Restart Nginx, and then, with fingers crossed, visit your Etherpad instance. If everything worked, you should see something like this:

Same as the first time, except now we have a list of our pads!

Credit: Lee Hutchinson

Create a new pad and add some text to it, then wait a minute or so and hit your Etherpad front page again.

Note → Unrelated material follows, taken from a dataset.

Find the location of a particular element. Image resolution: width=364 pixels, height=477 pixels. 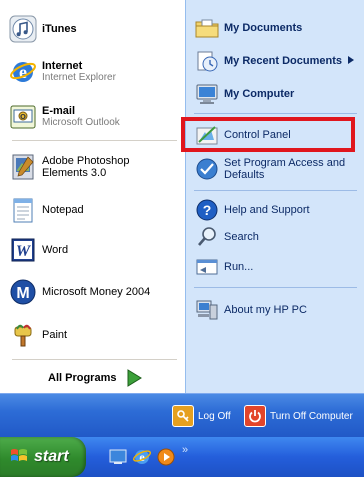

menu-item-photoshop-elements: Adobe Photoshop Elements 3.0 is located at coordinates (93, 167).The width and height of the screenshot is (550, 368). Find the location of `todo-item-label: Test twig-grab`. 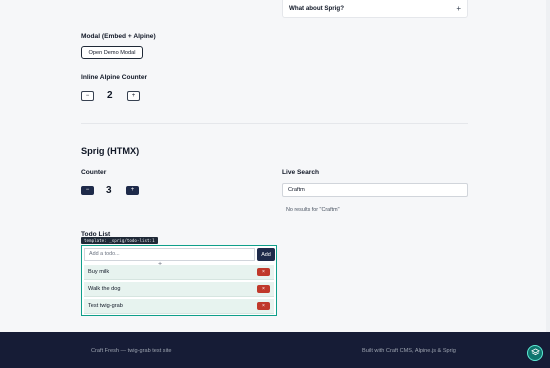

todo-item-label: Test twig-grab is located at coordinates (106, 306).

If your script is working and cron is automatically running it, you’ll see your new pad in the list:

And after waiting a minute to refresh, there’s our new pad, right where it should be.

Credit: Lee Hutchinson

Congrats, it works!

This has been one of the longest entries in the series, but we managed to cover a huge amount of ground—we’ve got Redis and Node.js running, we’ve got our real-time collaboration application available, and we managed to do some totally cool SSI hackery to extend its functionality a little bit!